- Work to be completed
Reproduce the material below line for line, with no changes.

----

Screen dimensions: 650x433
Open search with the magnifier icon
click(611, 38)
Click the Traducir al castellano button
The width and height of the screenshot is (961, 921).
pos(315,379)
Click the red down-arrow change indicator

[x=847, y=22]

----

- Exercise result
Screen dimensions: 650x433
Open search with the magnifier icon
click(611, 38)
Click the Traducir al castellano button
The width and height of the screenshot is (961, 921).
pos(315,379)
Click the red down-arrow change indicator

[x=847, y=22]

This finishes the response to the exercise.